PROVIDED ENTRIES
▬▬▬

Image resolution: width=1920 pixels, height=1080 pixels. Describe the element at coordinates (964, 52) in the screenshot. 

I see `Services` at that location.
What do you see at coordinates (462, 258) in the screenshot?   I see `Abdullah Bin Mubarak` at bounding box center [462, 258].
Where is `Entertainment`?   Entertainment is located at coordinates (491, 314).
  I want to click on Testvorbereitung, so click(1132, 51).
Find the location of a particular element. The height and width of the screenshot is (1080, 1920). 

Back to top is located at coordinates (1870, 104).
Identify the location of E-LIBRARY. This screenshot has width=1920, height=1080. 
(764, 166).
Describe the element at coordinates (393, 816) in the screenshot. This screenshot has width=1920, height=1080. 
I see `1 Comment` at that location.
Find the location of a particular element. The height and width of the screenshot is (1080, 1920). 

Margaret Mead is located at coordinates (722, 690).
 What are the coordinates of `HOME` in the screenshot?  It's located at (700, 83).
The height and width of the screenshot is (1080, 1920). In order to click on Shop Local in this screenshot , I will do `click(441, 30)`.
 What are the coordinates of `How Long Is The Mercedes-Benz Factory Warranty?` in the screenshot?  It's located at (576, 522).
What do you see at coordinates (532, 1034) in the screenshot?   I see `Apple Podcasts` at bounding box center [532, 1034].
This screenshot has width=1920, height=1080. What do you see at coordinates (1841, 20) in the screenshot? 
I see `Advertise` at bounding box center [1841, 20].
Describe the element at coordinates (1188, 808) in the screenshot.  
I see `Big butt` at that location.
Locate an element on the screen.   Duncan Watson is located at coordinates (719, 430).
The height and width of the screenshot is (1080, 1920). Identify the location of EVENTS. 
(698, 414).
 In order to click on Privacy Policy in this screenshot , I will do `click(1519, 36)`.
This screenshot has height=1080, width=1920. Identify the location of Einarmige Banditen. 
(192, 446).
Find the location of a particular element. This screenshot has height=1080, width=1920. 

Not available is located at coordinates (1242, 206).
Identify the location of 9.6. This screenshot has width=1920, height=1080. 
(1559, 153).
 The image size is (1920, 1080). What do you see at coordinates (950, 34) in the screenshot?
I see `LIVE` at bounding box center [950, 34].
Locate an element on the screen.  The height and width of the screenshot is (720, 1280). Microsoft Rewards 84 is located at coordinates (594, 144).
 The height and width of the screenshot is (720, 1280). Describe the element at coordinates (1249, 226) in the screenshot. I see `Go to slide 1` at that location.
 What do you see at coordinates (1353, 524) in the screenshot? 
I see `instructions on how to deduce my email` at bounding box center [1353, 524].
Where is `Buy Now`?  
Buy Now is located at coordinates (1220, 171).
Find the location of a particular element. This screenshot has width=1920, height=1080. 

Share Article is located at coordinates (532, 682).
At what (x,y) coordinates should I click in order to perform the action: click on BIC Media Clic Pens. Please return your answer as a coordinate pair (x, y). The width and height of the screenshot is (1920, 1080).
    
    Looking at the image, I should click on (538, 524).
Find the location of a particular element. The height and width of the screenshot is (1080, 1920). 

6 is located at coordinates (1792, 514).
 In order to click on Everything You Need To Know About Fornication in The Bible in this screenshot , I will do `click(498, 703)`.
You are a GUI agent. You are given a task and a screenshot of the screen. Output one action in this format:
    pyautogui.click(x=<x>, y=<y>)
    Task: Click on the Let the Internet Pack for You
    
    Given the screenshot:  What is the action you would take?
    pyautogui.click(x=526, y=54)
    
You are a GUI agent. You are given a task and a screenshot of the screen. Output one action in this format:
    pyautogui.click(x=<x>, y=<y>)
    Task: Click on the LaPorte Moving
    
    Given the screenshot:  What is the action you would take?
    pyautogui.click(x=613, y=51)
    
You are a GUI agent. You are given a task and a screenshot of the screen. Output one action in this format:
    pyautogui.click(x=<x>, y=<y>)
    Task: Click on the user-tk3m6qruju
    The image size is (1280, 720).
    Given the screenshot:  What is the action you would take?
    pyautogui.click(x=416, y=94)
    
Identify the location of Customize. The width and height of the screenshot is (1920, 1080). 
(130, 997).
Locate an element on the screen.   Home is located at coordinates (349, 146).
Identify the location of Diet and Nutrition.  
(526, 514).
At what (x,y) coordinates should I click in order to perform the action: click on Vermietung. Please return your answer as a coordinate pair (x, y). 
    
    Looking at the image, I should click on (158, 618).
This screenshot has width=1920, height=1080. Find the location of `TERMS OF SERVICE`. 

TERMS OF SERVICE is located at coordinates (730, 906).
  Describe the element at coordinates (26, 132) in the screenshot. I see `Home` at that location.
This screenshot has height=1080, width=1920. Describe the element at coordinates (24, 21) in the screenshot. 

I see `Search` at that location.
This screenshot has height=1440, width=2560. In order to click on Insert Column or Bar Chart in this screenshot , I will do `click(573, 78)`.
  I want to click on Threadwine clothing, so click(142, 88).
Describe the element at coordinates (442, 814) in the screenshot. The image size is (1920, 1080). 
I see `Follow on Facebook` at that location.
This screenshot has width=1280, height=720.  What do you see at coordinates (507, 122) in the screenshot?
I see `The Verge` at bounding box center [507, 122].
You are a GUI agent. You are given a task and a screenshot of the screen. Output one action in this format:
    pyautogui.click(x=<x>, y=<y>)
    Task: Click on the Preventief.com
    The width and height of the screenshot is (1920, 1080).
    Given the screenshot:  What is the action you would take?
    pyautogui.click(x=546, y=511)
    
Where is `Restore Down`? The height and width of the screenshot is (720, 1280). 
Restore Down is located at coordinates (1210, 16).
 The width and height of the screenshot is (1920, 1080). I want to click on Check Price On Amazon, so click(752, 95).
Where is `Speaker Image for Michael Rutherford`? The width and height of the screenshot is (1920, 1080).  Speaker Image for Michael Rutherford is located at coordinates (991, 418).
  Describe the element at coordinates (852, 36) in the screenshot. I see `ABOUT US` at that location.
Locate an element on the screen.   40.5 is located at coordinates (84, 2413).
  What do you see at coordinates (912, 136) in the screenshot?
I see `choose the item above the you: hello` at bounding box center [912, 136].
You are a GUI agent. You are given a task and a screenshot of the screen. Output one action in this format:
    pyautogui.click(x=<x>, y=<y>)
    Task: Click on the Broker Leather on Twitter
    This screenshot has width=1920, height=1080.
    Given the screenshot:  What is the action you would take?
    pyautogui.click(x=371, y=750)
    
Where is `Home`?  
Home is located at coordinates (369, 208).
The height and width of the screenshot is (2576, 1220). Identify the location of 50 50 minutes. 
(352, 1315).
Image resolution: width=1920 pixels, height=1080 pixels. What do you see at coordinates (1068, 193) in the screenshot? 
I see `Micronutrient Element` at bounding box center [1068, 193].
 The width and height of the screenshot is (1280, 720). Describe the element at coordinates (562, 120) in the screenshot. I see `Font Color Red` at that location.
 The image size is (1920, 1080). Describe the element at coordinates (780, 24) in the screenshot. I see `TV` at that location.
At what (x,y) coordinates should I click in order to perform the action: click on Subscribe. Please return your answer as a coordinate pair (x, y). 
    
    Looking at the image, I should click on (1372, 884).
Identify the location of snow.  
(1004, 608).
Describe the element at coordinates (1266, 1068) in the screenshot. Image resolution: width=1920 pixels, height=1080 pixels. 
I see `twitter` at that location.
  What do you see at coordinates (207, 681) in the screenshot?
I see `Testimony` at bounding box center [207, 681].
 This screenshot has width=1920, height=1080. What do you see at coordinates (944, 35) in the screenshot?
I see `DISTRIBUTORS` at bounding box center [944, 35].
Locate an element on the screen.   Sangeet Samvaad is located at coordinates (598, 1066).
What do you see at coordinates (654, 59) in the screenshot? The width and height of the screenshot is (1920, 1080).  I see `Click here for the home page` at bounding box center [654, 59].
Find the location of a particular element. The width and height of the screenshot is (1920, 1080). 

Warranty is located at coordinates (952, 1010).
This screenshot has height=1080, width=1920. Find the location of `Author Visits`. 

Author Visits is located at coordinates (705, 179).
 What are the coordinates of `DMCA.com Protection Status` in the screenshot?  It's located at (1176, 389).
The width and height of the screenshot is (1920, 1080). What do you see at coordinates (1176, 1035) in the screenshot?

▬▬▬

EXERCISE OBJECTIVE
Reproduce only the lines from the one containing "click on Subscribe." through the one containing "(1004, 608).", inclusive, substituting "rain" for "snow" and leaving everything else unchanged.

ANSWER FOR THIS EXERCISE
At what (x,y) coordinates should I click in order to perform the action: click on Subscribe. Please return your answer as a coordinate pair (x, y). 
    
    Looking at the image, I should click on (1372, 884).
Identify the location of rain.  
(1004, 608).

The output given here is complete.